On the first day of this year's Linux Foundation Collaboration Summit,
several kernel developers sat down with moderator Greg Kroah-Hartman for
another edition of the kernel panel. The developers covered a wide range
of kernel subsystems, from graphics and memory management, to storage and
networking. As is usual, a lively discussion ensued, covering a number of
topical and longtime kernel concerns.
Audience questions for the panel are eagerly sought, Kroah-Hartman said,
noting that a similar panel at LinuxCon Japan had turned into an
between the kernel hackers onstage and those in the audience. He then had
the panel introduce themselves.
Mel Gorman said that he works for SUSE
Labs on memory management along with fixing bugs in various SLES and openSUSE
kernels. John Linville of Red Hat is the maintainer for the wireless LAN
subsystem, which is, he said, not about writing "cool code" unfortunately,
but is more of an administrative role shepherding others' patches and
features. James Bottomley is the CTO for server virtualization at
Parallels as well as maintaining the
SCSI subsystem for the kernel. In addition, he "mucks about at the
edges" trying to make kernel development better, which is often as much a
social problem as anything else, he said. Keith Packard works for the
Intel Open Source Technology Center on graphics and window systems, as well
as doing kernel DRM (direct rendering
Kroah-Hartman then queried Bottomley and Gorman about what went on at the
recently completed Linux Storage, Filesystem, and Memory Management Summit
(LWN coverage: day one and day two). Bottomley rattled off a few
different topics that came up in the storage and filesystems tracks including
new "weird and wild" SCSI commands
that are coming down the pipe. He joked that it was necessary to keep
Christoph Hellwig gagged while that talk was going on so that everyone
could actually hear about the commands. The summit is becoming one of the more
important kernel development meetings, he said, and it is one that, unlike
some kernel summits, actually has arguments; it's "definitely
Gorman also mentioned a number of different topics that were discussed in
the memory management track including the two NUMA migration schemes
that are currently floating around (Peter Zijlstra's sched/numa and Andrea Arcangeli's AutoNUMA), as well as containers and control
groups. He said that kernel hackers are now
concerned about how quickly the containers and control groups code runs,
rather than whether it will run, which was the concern in the past. The
discussions were "quite civil" at the summit, which contrasts with how they
sometimes go on the mailing list. The meetings were definitely a success,
he said, as even if a decision went against a developer's idea or plan,
they got a
good idea of why the others objected to it.
Wireless and graphics
Things are clearly getting much better in the wireless area, Kroah-Hartman
noted; it "used to be a nightmare", but, he asked Linville, is it a solved
problem now? Wireless in Linux has matured quite a bit over the last few
years, Linville said, and there are a number of companies that are now
participants in developing free Linux drivers, including Broadcom and
Qualcomm/Atheros. It really helps to have people available "who know how
the hardware works", he said.
But, wireless technology continues to evolve with things like 802.11ac
coming along (Linville called it "[802.]11n on steroids") that require
support and drivers for Linux. Bottomley asked about 802.11n compliance,
which Linville said is going well, though there are still "things to be
ironed out". The code is in place and drivers are using it, but there is
still some development to be done. All of that is helped by better support
from the bigger players, but some of the second-tier wireless hardware
providers are working on free kernel drivers as well.
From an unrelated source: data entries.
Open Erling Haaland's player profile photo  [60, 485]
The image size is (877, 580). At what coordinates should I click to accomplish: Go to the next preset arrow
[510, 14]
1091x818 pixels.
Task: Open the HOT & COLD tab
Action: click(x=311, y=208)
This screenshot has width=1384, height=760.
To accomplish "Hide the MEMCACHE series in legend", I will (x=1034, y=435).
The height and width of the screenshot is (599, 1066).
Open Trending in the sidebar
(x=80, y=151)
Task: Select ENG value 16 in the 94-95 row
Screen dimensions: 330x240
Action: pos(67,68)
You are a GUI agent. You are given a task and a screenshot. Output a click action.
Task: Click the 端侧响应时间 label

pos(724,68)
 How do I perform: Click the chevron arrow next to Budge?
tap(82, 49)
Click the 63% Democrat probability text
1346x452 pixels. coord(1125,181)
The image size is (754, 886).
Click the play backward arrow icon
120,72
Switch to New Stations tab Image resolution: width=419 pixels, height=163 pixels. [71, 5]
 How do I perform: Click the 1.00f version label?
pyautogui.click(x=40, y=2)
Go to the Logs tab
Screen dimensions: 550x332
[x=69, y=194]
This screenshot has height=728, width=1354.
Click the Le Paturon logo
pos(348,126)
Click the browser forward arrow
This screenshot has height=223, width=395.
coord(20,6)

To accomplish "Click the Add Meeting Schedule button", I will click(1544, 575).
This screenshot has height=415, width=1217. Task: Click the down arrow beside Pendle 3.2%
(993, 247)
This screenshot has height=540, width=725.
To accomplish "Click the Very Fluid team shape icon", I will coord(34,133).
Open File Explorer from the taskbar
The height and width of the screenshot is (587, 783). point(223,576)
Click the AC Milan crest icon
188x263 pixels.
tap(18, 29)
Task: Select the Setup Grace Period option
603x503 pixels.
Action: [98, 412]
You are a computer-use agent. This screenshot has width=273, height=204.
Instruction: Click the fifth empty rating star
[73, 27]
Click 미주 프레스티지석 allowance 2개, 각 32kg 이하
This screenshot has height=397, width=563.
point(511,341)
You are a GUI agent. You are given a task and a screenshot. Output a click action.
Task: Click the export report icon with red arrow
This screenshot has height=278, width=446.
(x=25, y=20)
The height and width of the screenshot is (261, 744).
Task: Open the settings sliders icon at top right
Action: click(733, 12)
Moving on to Packard and graphics, Kroah-Hartman asked about X and mobile
phones. In the past, phones shipped using X, but that really is no longer
the case, he said, and wondered why. Packard said that the last six years
had been spent "radically restructuring" graphics on Linux. The idea was
to have kernel drivers that could support more window systems, beyond just
X, because X is "not what people want anymore", he said. Today, most are
interested in compositing-based models.
Compositing is a totally different windowing system model, he said, which
is simpler. After all the work that was done, the existing kernel DRM layer
is capable of supporting all of the different options, including Wayland,
Android, and X. Android usually uses different drivers, but the idea is
similar. We are, Packard said, moving away from X as the fundamental
graphics layer for Linux, instead the Linux kernel now serves that purpose.
From the audience, Bdale Garbee asked Linville about the state of Broadcom
drivers, noting that performance and stability of those drivers on
laptops recently was "not so great". Linville said that he assumes it will
get better, that the Broadcom drivers have not been in the kernel that
long, and that those drivers getting exposure in distributions should
help. That will lead to more bug reports, which will be beneficial. The
developers have been working well with Linville and are being diligent
about looking at bug reports and fixing the problems reported there.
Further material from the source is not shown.